Karma is so complex a topic that trying to fathom the "working out of karma" is something on a scale so staggering that it is considered one of the Four Imponderables in Buddhism. Only a buddha can begin to navigate the intricacies, probabilities, and intrepidities of how any deed (action) will meet its many results.
Therefore, the comic above is very funny. Of course, we do not see things working out! We are, for one thing, looking on too infinitesimally small a timescale. For another, imagine just the balls on a billiard table. They are all more or less equal, except for positioning.
One ball bangs into them, and no one can predict where they will go -- not even the one with the stick banging one into the others in a very controlled setting. Now take the countless variables associated with any single deed -- the intention behind it, the thoughts after it, the unknowable impacts on others... It's just too much.
Even the Buddha, when he looked into the future, did not give an exact date when things would happen. But he did know that when this or that sign appear, the results are coming, and that was on a grand scale of collective karma.
More importantly he knew that it was not possible for bad karma (such as the breaking of the Five Precepts) to produce a welcome result. This seems like nonsense to us because we get pleasant results from breaking them all the time.
What we don't know is that that result is not the karmic result, the vipaka. When that resultant ripens, woe. If we knew that, what we shrink back from the unskillful, the unwholesome, and the unwise courses of action, of which there are ten, the Ten Courses of Unwholesome Action.
The Four Imponderables
- buddha-range of buddhas [i.e., the range of powers a Buddha develops as a result of becoming a buddha];
- jhana-range of one absorbed in jhanas (the meditation absorptions) [i.e., the range of powers that one may obtain while absorbed in the jhanas];
- [precise working out of the] results of karma;
- speculation about [the origin, etc., of] the cosmos.
These four are imponderables that ought not to be speculated about [as doing so may lead one to become unhinged and nevertheless not understand them, when the path-of-practice that is the purification of the mind/heart is here and yields insight into all these things and why they are imponderable in the first place].
- NOTE: (SN 56.41 develops this speculation as the ten indeterminate).
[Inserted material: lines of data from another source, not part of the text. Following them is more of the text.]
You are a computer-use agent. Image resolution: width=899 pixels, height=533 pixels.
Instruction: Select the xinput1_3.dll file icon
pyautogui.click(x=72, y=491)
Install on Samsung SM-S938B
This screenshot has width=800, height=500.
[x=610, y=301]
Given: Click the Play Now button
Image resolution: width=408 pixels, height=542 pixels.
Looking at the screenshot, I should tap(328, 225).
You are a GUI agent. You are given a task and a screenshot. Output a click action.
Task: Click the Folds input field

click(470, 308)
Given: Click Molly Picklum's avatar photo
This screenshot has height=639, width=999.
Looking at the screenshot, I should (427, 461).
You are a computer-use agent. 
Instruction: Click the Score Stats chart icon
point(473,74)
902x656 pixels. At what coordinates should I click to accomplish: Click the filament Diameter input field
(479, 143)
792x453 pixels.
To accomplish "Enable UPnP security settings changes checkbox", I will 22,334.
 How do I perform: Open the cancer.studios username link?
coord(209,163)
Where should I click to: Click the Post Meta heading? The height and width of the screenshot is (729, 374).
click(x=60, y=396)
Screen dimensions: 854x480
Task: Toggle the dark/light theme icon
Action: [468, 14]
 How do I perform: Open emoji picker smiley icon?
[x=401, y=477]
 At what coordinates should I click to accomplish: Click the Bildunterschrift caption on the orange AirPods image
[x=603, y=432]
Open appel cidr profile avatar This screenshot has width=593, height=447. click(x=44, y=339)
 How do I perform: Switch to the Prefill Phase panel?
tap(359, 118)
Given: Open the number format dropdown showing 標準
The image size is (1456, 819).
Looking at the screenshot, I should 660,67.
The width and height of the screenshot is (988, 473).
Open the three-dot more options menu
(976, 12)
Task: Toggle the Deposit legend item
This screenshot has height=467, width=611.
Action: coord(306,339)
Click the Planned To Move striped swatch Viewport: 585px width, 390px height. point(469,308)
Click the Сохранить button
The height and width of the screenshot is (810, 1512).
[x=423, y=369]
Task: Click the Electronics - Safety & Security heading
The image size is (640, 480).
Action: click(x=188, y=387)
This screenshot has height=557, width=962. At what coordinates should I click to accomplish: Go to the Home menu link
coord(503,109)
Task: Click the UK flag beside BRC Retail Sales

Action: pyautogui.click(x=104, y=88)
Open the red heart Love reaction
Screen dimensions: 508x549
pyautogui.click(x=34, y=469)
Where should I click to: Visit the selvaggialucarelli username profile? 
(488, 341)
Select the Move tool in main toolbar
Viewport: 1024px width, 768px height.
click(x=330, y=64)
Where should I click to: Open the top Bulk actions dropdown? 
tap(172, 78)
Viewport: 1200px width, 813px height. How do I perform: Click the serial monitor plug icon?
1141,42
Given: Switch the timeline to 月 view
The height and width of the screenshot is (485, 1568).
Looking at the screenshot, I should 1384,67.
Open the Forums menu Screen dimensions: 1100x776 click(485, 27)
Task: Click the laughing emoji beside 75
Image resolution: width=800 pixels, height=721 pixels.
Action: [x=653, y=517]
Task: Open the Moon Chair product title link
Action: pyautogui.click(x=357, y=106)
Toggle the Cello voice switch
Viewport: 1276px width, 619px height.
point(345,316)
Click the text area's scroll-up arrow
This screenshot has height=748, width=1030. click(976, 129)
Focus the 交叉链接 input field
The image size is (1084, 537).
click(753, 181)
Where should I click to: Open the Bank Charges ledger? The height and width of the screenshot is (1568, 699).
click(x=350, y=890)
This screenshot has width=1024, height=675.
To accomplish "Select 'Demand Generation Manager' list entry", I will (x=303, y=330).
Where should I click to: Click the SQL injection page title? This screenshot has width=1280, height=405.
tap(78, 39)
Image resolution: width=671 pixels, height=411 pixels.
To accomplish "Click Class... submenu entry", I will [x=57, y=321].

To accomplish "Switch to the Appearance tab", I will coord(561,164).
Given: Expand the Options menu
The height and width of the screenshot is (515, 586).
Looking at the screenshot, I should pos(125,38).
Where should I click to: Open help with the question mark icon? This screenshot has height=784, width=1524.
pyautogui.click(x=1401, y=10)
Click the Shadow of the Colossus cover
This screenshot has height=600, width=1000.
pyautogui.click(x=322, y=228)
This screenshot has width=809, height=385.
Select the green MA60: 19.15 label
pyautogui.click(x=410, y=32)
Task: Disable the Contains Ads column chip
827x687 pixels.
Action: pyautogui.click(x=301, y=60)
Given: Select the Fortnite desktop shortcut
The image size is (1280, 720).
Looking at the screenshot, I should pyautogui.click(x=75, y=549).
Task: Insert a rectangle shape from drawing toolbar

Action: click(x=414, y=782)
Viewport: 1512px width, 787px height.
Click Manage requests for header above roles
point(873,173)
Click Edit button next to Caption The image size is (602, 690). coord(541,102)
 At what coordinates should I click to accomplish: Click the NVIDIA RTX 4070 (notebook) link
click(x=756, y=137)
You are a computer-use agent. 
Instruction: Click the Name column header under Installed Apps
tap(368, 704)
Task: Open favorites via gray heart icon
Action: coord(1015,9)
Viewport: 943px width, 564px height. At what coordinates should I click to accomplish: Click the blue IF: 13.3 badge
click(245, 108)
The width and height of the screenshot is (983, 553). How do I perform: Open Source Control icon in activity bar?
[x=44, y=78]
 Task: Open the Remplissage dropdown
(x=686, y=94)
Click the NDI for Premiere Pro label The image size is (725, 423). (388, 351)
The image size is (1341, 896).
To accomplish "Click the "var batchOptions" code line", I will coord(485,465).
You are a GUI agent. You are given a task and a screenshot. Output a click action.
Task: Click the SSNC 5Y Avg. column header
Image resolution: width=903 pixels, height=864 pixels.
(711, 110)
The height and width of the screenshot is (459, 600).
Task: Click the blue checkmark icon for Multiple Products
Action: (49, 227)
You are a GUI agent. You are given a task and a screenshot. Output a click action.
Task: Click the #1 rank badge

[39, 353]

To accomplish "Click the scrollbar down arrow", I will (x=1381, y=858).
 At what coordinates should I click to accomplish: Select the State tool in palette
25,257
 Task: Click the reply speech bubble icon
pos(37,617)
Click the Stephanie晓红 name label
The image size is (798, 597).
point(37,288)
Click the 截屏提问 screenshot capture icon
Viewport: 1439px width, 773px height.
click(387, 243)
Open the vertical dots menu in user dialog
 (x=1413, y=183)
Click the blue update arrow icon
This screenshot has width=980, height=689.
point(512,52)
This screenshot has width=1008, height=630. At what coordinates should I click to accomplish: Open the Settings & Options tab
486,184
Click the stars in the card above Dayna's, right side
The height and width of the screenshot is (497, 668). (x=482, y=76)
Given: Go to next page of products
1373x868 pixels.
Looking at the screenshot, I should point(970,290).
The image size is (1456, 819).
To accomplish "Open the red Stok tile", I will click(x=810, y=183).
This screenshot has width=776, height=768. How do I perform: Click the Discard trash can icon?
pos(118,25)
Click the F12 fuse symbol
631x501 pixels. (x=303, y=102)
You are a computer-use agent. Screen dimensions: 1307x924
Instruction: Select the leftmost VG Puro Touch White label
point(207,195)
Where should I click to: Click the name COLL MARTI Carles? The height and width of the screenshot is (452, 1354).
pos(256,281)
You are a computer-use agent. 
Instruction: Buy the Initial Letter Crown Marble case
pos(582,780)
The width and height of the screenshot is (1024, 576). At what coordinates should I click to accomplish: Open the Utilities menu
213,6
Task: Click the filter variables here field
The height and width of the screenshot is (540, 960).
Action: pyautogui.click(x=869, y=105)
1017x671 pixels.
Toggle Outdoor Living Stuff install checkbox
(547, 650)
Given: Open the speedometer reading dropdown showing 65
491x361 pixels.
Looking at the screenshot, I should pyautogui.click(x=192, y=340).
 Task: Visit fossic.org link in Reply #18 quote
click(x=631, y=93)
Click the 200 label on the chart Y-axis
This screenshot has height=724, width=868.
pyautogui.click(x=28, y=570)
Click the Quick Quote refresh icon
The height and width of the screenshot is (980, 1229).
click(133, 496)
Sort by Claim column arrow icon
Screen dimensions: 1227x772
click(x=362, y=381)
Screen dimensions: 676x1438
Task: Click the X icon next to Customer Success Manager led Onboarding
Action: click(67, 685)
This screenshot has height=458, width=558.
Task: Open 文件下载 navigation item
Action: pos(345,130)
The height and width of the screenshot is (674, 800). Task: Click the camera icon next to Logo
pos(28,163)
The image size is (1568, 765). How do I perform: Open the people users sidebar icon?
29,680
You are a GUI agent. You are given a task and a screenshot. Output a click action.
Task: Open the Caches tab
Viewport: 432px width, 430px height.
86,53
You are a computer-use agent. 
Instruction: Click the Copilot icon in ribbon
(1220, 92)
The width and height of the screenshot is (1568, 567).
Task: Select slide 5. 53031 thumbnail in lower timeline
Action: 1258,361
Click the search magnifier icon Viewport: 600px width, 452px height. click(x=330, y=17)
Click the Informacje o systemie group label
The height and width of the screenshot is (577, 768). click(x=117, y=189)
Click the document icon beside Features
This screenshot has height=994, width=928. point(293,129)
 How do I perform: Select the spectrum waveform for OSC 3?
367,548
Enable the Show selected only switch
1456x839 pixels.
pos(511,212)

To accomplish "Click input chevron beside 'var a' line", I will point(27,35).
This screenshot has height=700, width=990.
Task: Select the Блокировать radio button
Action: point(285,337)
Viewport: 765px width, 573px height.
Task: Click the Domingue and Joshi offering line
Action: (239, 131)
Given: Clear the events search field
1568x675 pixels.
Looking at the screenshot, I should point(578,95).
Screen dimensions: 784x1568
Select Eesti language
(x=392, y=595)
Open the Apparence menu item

Acinteyya literally means "that which cannot or should not be pondered or thought about, the unthinkable, the incomprehensible, the impenetrable, that which goes beyond the limits of thinking and over which therefore one should not ponder.
These Four Imponderables (unthinkables) are:
- the sphere of a buddha (buddha-visaya),
- the sphere of the meditative absorptions (jhāna-visaya),
- the sphere of karmic-results (kamma-vipāka),
- brooding over the world (loka-cintā), particularly over an absolute first beginning of it. (See A.IV.77).
SUTRA
"Therefore, O meditators, do not brood [fret, preoccupy, waste time, become distressed] over the world as to whether it is eternal or not eternal, finite or infinite (limited or endless)...
"Such brooding, O meditators, is senseless, has nothing to do with genuine good conduct (see ādibrahmacariyaka-sīla, "supreme or higher morality"), does not lead to turning away, letting go, extinction [of delusion and suffering], nor to peace, full comprehension, awakening (enlightenment), and nirvana, and so on" (S.56.41).
"Such brooding, O meditators, is senseless, has nothing to do with genuine good conduct (see ādibrahmacariyaka-sīla, "supreme or higher morality"), does not lead to turning away, letting go, extinction [of delusion and suffering], nor to peace, full comprehension, awakening (enlightenment), and nirvana, and so on" (S.56.41).